* _Work to complete_:
Write out everything from the line containing "At what coordinates should I click to accomplish: Open" down to the end of the rows, both ends included, with the requests kept. Multiply every coordinate in the answers by 1.9, round to whole numbers with halves rounded up, and leave the pictures out.

* _Material shown_:

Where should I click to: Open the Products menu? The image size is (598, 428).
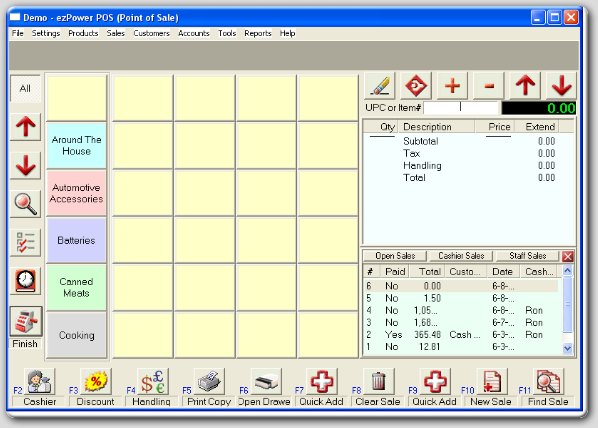(83, 33)
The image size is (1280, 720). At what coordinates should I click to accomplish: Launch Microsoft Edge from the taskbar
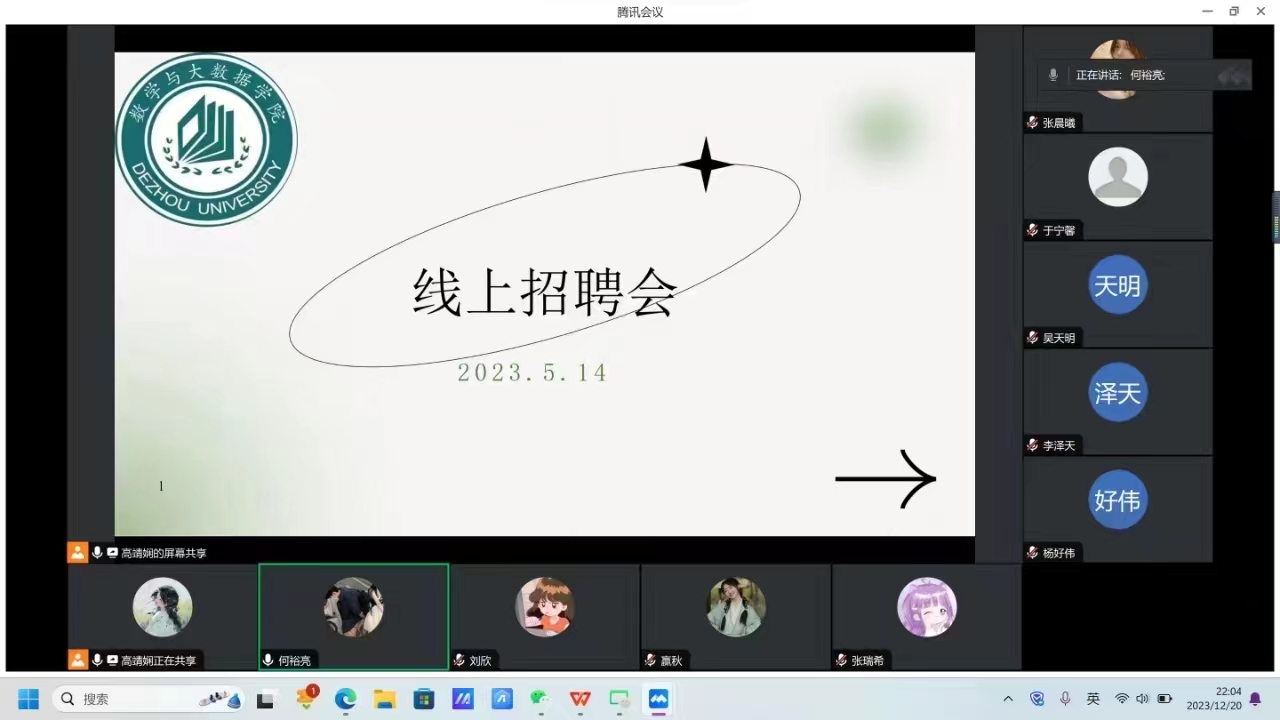pos(345,699)

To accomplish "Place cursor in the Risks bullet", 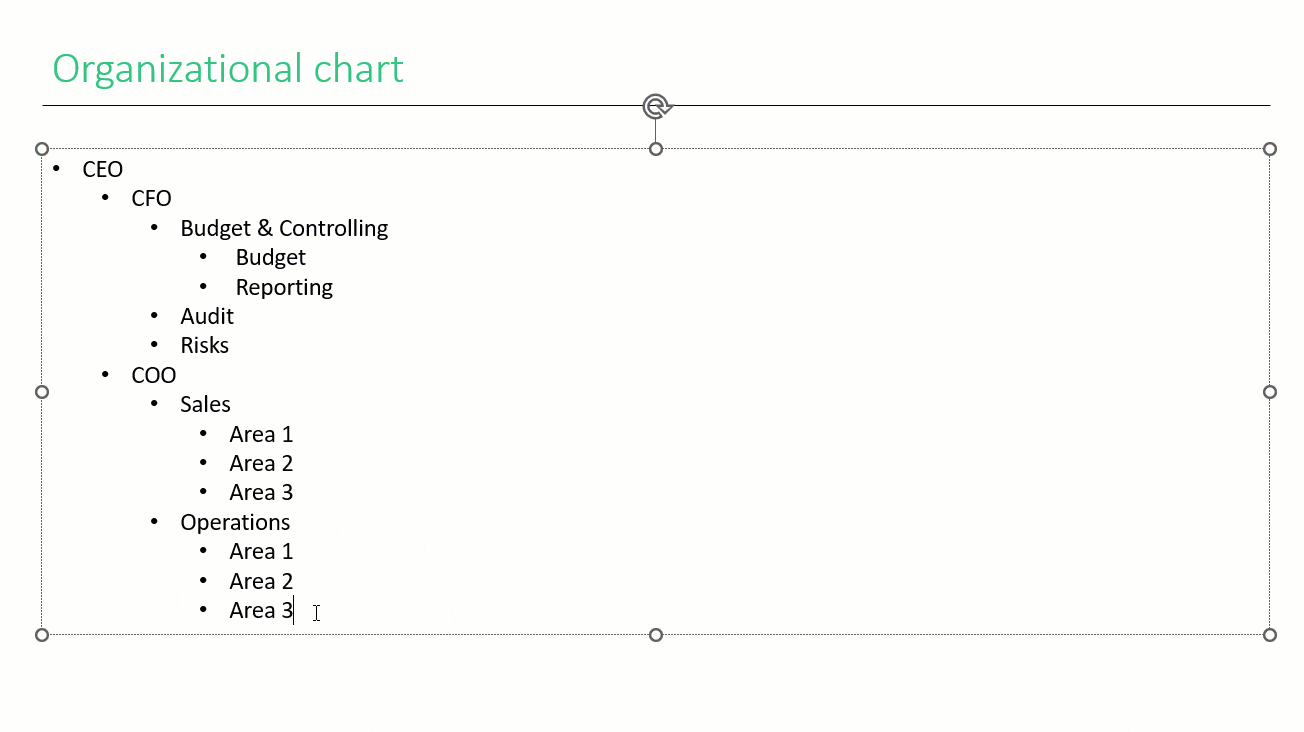I will click(204, 346).
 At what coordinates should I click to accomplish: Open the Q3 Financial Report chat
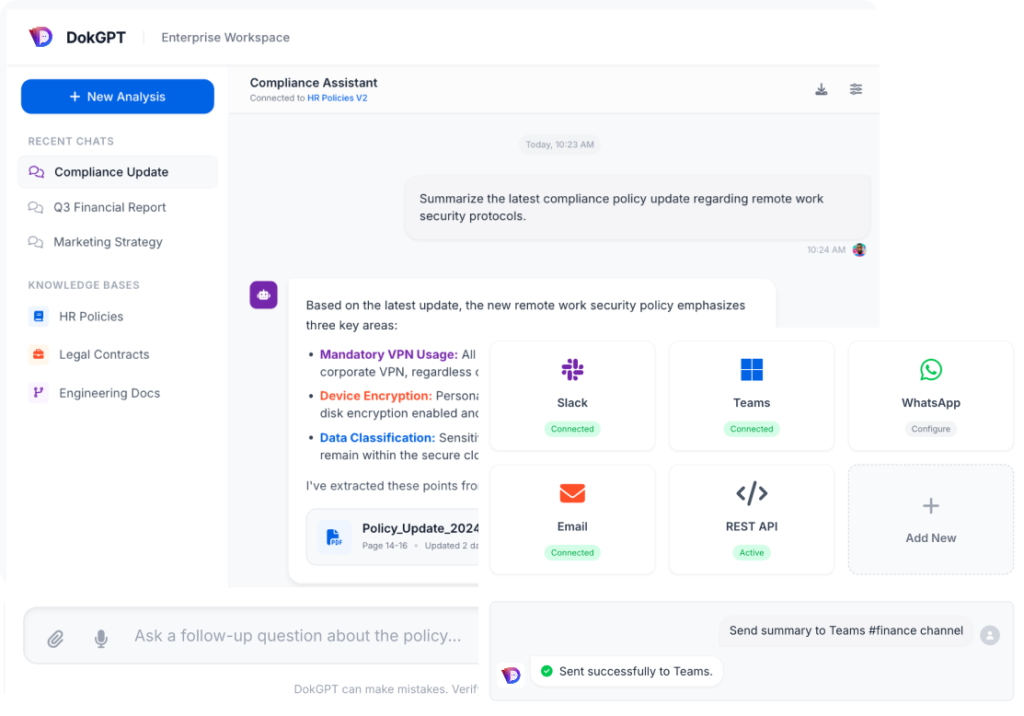click(x=109, y=207)
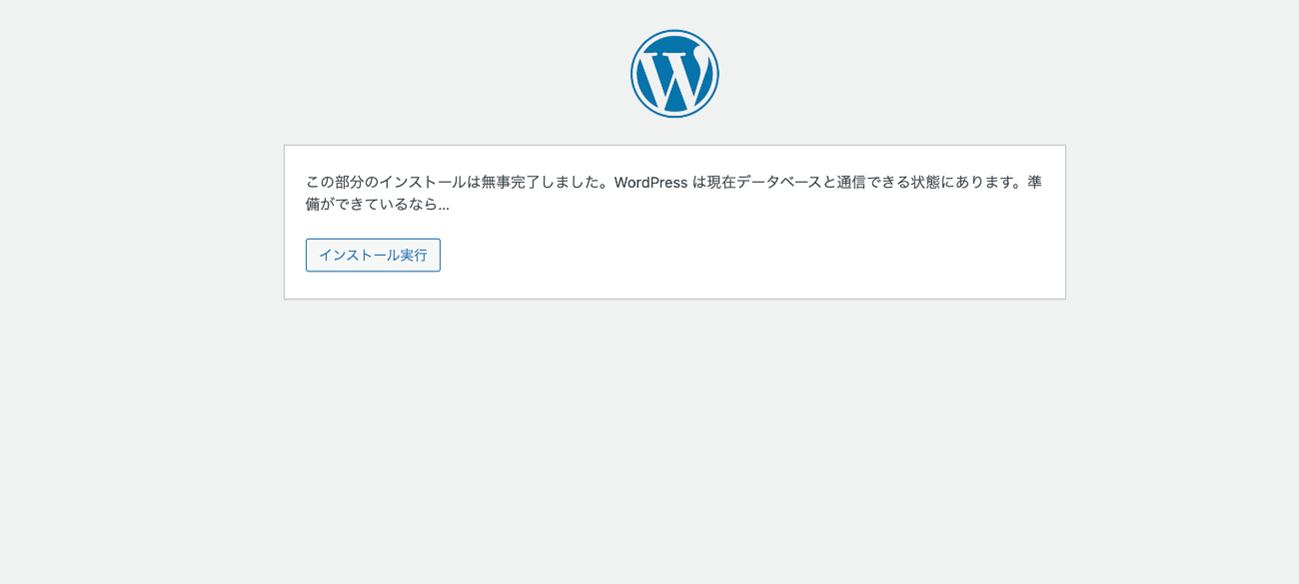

* _Solution for this task_:
 At what coordinates should I click to accomplish: Open the Q3 Financial Report chat
click(x=207, y=393)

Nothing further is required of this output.